材料、构件、结构的“屈服点”定义与讨论

DISCUSSION AND DEFINITION ON YIELD POINTS OF MATERIALS, MEMBERS AND STRUCTURES

  • 摘要: “屈服点”是工程结构研究和设计中一个极为关键的性能点,是衡量延性、屈强比等性能的前提,但在当前结构设计中尚缺少统一的定义。随着新型结构材料的不断出现,新的构件行为也在不断出现,作图法、等能量法、残余塑性变形法等确定屈服点的方法不能适用。该文首先从材料层次基于金属单轴拉伸屈服点的定义,给出了金属、混凝土和纤维增强复合材料等典型材料的屈服点定义的统一表述;再从构件和结构层次,基于应用条件与物理本质,明确了屈服点的定义方法,为新型材料构件、结构设计提供了依据,并对钢筋混凝土梁和短柱使用此方法进行了讨论。此外,还建议采用“最远点法”确定构件和结构的屈服点,该方法具有明确的物理含义,且适用性广、适合于电算。
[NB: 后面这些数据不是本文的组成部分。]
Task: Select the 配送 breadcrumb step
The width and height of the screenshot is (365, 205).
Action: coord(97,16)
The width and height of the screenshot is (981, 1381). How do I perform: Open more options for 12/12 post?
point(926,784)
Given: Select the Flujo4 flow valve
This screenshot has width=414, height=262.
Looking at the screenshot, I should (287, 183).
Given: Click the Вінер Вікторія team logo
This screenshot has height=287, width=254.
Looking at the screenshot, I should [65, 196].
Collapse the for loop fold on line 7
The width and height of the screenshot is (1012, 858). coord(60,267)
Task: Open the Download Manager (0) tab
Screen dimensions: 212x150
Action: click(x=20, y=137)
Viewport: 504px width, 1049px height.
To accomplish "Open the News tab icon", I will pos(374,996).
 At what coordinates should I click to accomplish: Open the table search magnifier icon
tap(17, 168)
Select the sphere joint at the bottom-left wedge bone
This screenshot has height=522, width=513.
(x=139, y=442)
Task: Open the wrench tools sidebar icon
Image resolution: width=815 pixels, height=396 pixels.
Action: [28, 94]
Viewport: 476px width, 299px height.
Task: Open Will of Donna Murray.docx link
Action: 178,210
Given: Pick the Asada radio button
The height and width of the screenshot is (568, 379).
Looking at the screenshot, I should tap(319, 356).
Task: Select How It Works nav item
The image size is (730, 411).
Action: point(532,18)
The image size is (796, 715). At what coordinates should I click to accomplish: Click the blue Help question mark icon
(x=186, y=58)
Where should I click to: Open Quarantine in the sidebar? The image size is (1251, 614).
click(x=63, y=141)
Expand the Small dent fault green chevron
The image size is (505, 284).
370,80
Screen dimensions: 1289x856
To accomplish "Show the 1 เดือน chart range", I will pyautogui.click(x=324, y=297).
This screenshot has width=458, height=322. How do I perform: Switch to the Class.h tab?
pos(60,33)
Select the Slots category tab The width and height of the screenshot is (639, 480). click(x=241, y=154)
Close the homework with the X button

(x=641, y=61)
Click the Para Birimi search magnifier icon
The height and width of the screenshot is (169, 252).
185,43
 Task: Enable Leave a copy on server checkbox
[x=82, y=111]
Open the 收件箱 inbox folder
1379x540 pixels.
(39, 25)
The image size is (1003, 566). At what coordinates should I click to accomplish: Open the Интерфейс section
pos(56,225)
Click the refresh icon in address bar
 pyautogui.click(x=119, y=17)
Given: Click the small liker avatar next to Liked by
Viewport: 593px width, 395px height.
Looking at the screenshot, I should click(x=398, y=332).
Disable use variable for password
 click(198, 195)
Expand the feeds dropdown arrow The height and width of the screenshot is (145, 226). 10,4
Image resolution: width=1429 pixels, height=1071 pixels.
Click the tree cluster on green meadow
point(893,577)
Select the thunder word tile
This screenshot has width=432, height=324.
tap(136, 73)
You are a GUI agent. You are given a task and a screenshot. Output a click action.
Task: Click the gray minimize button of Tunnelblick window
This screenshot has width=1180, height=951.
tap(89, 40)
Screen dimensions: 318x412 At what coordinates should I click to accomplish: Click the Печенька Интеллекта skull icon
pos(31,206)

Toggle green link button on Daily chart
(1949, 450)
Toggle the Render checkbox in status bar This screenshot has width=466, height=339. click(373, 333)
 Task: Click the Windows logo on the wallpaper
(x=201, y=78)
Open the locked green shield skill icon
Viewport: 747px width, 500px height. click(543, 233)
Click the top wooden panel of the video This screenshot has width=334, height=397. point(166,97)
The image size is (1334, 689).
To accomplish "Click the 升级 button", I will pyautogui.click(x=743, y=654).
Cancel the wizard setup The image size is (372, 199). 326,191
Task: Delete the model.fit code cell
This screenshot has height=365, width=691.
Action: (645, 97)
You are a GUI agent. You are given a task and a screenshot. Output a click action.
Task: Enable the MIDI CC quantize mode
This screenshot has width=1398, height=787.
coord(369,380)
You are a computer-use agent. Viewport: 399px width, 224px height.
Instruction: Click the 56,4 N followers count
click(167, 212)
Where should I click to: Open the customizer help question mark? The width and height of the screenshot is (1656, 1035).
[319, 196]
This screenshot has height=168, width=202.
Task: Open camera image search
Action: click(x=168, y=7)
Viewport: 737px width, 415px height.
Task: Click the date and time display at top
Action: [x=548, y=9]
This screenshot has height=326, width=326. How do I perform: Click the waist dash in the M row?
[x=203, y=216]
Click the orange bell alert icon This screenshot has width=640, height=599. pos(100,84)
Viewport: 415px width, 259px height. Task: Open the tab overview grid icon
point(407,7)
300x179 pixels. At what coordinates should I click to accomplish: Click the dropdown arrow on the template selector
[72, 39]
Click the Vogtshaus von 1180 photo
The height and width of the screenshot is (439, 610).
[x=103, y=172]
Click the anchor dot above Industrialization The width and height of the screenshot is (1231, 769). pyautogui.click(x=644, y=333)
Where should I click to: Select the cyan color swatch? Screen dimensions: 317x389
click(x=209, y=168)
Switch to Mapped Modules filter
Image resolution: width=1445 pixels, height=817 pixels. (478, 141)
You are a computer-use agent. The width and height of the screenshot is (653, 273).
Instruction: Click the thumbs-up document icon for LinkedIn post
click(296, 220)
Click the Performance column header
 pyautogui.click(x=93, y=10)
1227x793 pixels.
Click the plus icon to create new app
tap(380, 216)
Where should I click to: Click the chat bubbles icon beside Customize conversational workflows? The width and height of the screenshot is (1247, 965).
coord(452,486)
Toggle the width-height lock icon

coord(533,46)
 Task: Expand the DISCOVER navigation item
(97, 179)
通过分析构件和结构的试验结果表明建议的屈服定义和提出的最远点法具有一致性和合理性,从而从基本原理和定义方法上明确了材料、构件和结构屈服点。

     

    Abstract: The yield point is a very critical characteristic of structural performance in design and research of engineering structures, which is the basis of evaluating properties such as ductility, yield-ultimate ratio and so on. However, there is no unified definition and expression for yield point of structures. With the development of new mechanical behavior of emerging structural materials, the existing graphic method, the equivalent energy method, and the residual plastic deformation method are not suitable for them. In this paper, a unified expression of yield point for the typical materials including steel, concrete and fiber reinforced polymer is given based on the original definition of metal yielding under uniaxial tension. Then, for structural members and structures, the definition of the yield point based on the application conditions and the physical reality is proposed, which provides the basis for design of emerging material structures. As examples, this definition is applicable for reinforced concrete beams and short columns. Furthermore, a simplified method named Farthest Point Method is given, which has a specific physical meaning and a wide applicability. This method is more suitable for the computer programming. Based on existing experimental results of members and structures, the rationality of the farthest point method is verified by comparing the yield points defined by farthest point method and the presented definition. Thus, an explicit and unified definition for yield points of materials, members and structures is given in terms of the fundamentals and determination approach.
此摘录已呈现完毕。